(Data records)
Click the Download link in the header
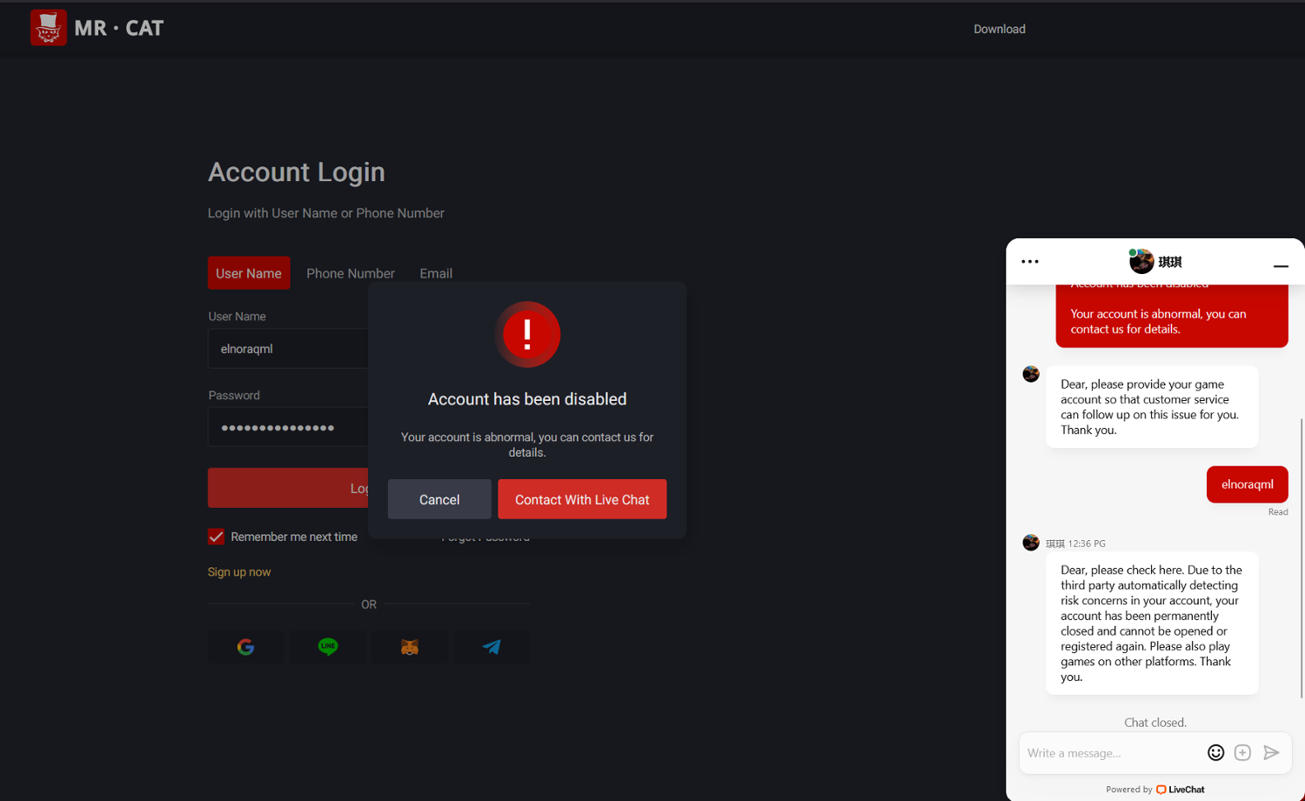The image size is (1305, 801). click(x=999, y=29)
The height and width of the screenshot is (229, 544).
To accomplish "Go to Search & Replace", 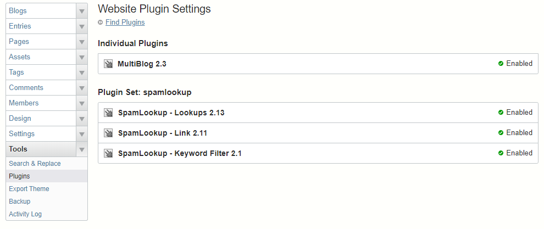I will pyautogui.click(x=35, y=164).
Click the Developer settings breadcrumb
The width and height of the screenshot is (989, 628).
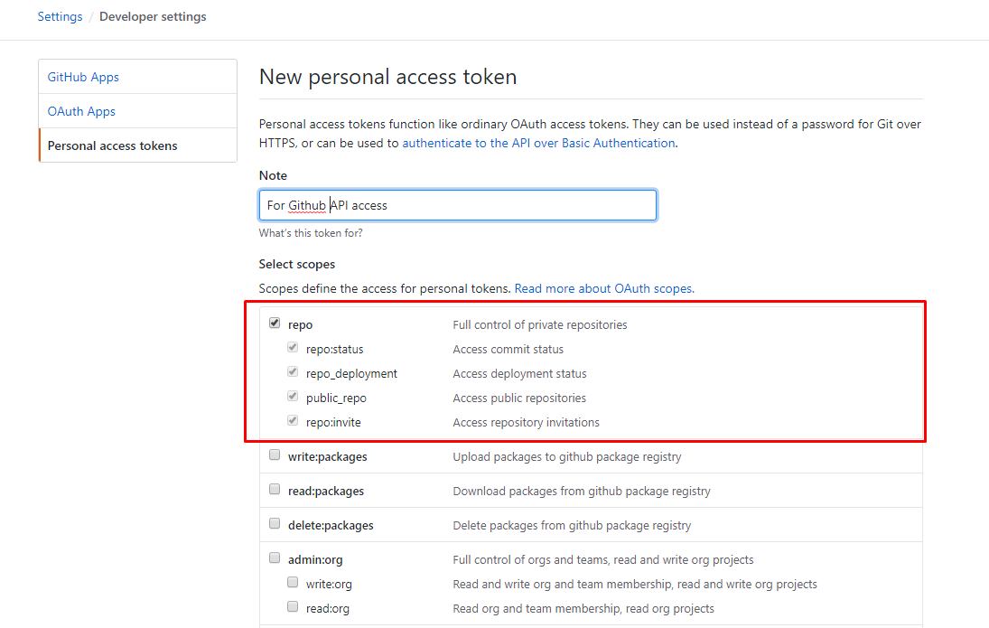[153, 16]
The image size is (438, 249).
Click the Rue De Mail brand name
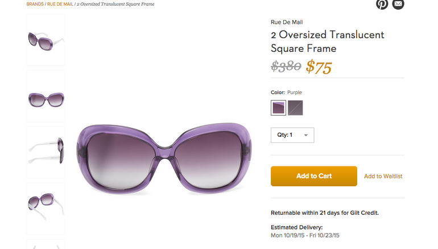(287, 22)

* * *

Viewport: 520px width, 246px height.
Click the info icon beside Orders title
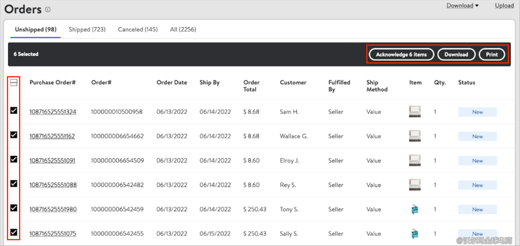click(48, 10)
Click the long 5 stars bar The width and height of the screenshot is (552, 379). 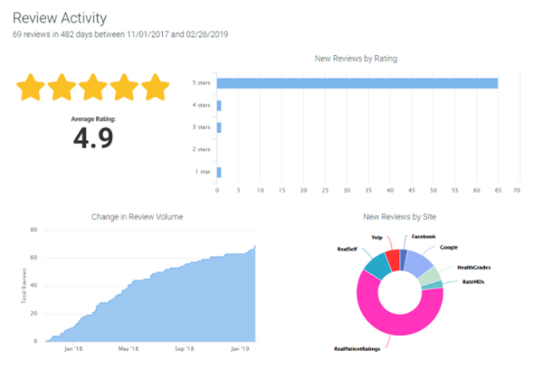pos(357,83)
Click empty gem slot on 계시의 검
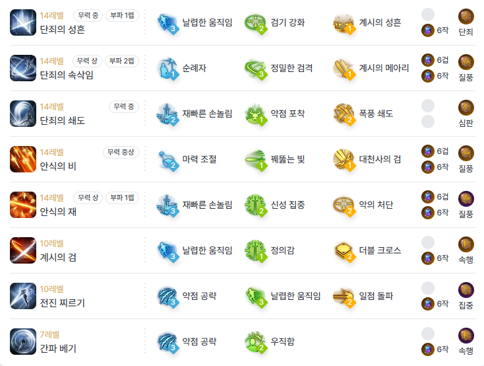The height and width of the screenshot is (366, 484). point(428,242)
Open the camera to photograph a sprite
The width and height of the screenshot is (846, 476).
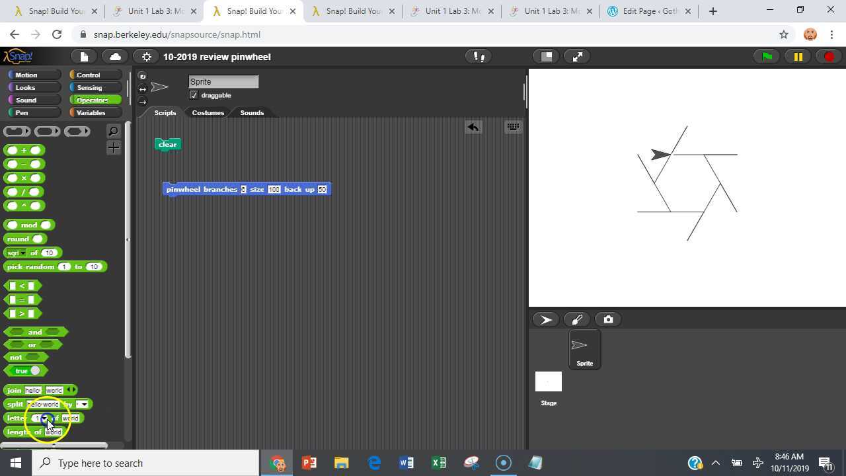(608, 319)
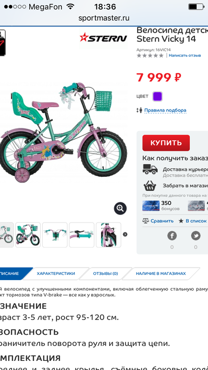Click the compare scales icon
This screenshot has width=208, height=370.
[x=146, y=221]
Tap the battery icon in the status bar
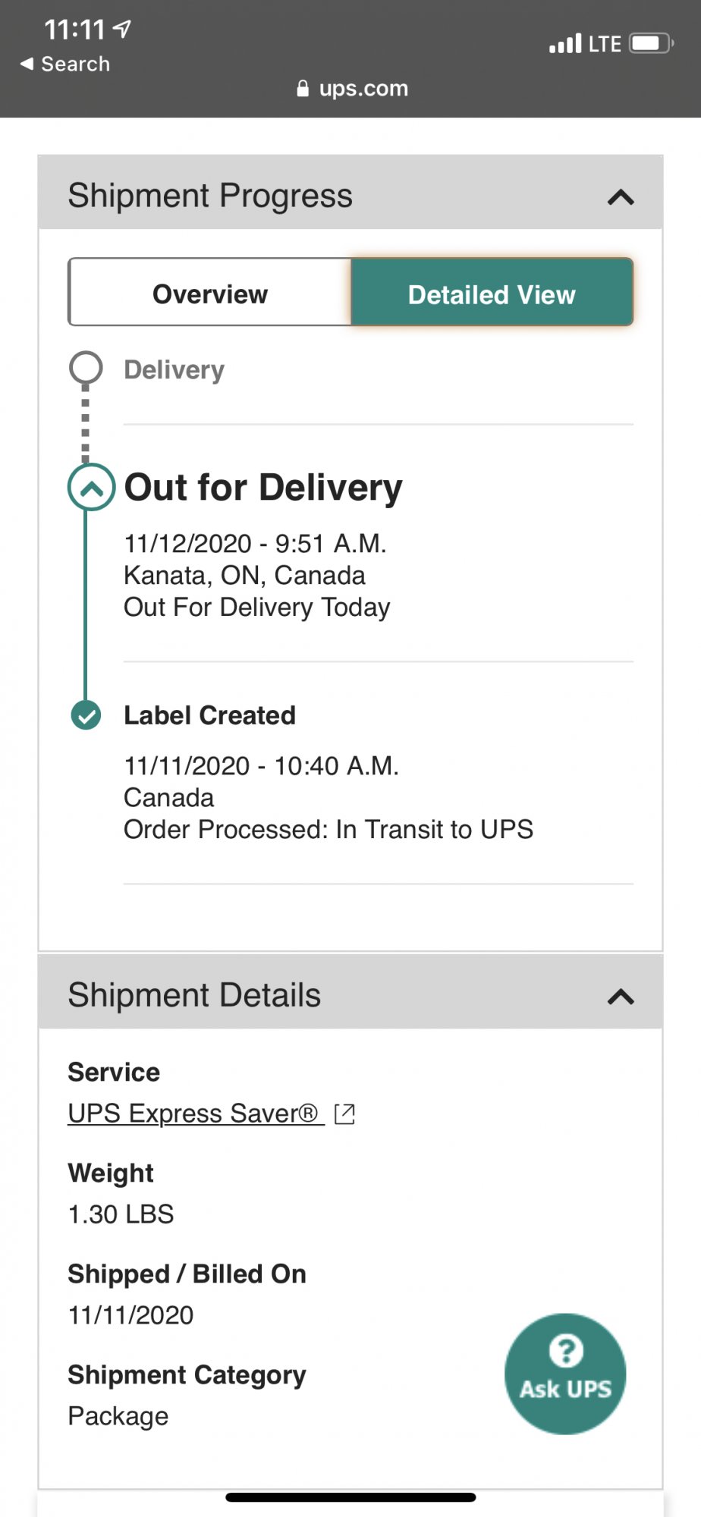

...

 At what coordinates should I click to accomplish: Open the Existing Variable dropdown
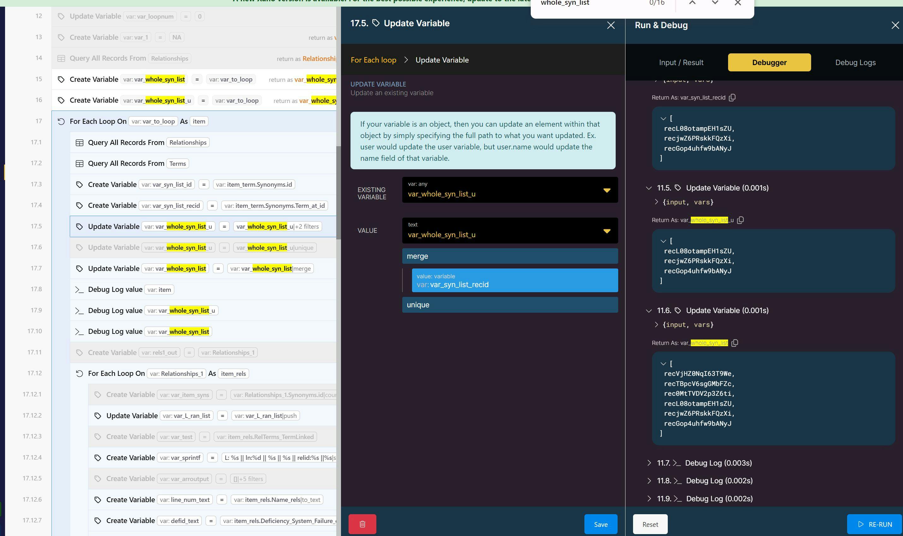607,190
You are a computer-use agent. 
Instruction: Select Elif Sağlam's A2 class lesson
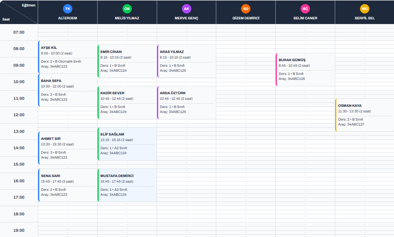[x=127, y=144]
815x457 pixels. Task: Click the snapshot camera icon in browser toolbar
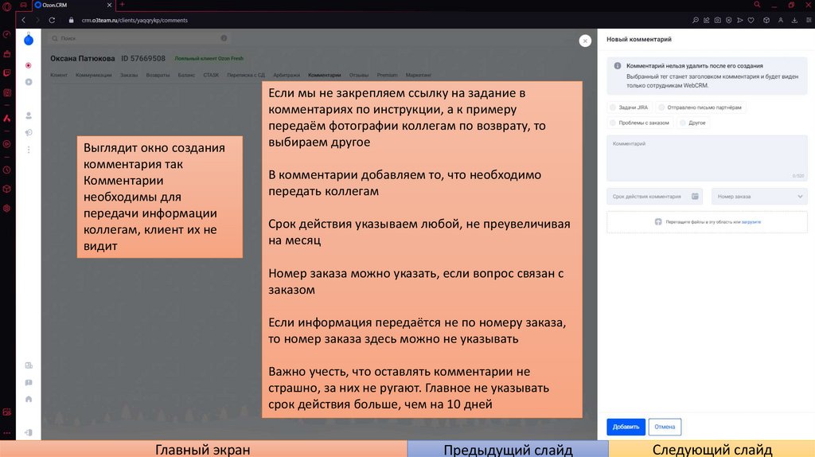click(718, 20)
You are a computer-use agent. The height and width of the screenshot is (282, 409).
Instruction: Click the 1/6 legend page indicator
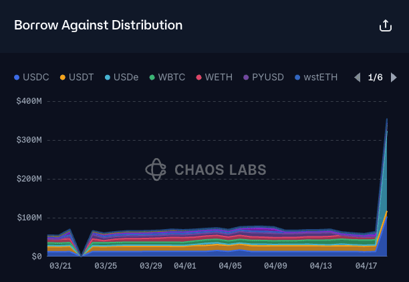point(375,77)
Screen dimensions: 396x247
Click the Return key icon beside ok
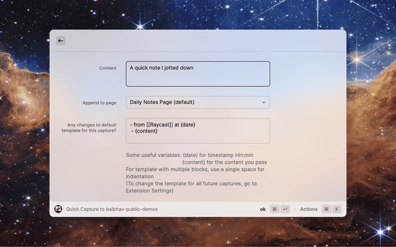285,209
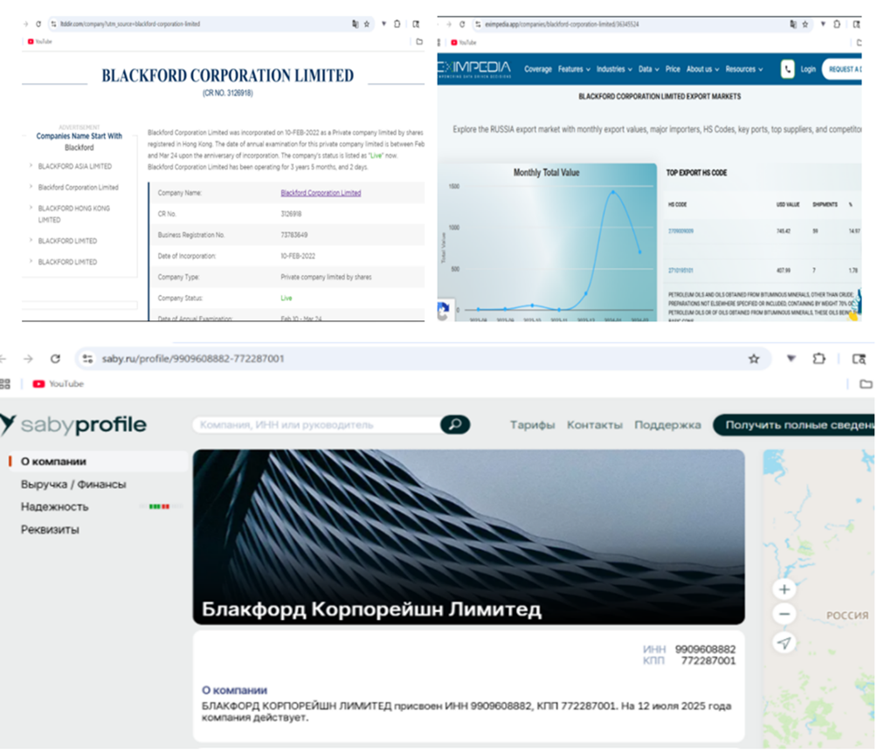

◆ Exercise instructions ◆
Express the items from the line with "Open the camera to photograph a sprite" up to and including the line with "Tap the battery icon in the status bar" as a Markdown table with columns Row and Line, one row per line and blank lines skipped. Leave the pictures out.

◆ Answer to the exercise ◆
| Row | Line |
|---|---|
| 1 | Open the camera to photograph a sprite |
| 2 | The width and height of the screenshot is (846, 476). |
| 3 | (608, 319) |
| 4 | Click the compare scales icon |
| 5 | This screenshot has width=208, height=370. |
| 6 | [x=146, y=221] |
| 7 | Tap the battery icon in the status bar |